Karl F. Gumpper, RPh, director of pharmacy informatics and technology for the American Society of Health-System Pharmacists, said that such a system saves time for the healthcare workers, which in turn can save patients. “If you have patients who get started on antibiotics, and you don’t know which antibiotics soon enough, that could cost them their lives,” he said. “This will be something that an infection control department can use.”
Mr. Gumpper said he has seen and used several variations of these IT programs. “They all basically do the same thing,” he said. “They provide the information in an easier format. They may also have alerts and other items that the pharmacist can act upon without having to go out and look for the information.”
Hospitals with their own systems wouldn’t need this, according to Mr. Gumpper. “If you have the data and the tools, then it may not be necessary to use a third party,” he said. But Sentri7 differs from others because “it’s cheaper in the sense that you don’t have to maintain your own server. Having a Web portal is obviously important. If you’re in an institution that doesn’t have an integrated record, you are more likely to use this system.”
Integrating the Providence system, which has hospitals spread across five western states, is one reason the group adopted this program, said Mr. Pickette. Whereas reports could have taken months to generate, “with Sentri7, we can add a new report in three minutes ourselves,” he said. “That’s worth the price of the whole thing.”
Pharmacy OneSource won’t state the price, but spokeswoman Maeghan Killeen said the subscription fee is based on the number of hospital beds. In addition to the absence of hardware, there are no extra IT personnel to hire.

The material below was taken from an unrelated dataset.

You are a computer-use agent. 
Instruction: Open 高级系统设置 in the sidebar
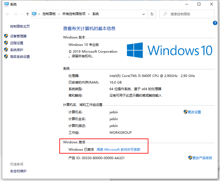point(20,57)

There are other savings, too, according to Ms. Killeen. “Through a survey on our Web site of pharmacy directors, we found that clinical staff pharmacists were spending one to two hours a day performing med-lab profile reviews on patients,” she said. “With the use of Sentri7, this time is reduced to 15 to 30 minutes per day. At the cost of $50 to $60 per hour per pharmacist, Sentri7 has been found to pay for itself and beyond in saved pharmacist hours, which can be directed toward other clinical initiatives.”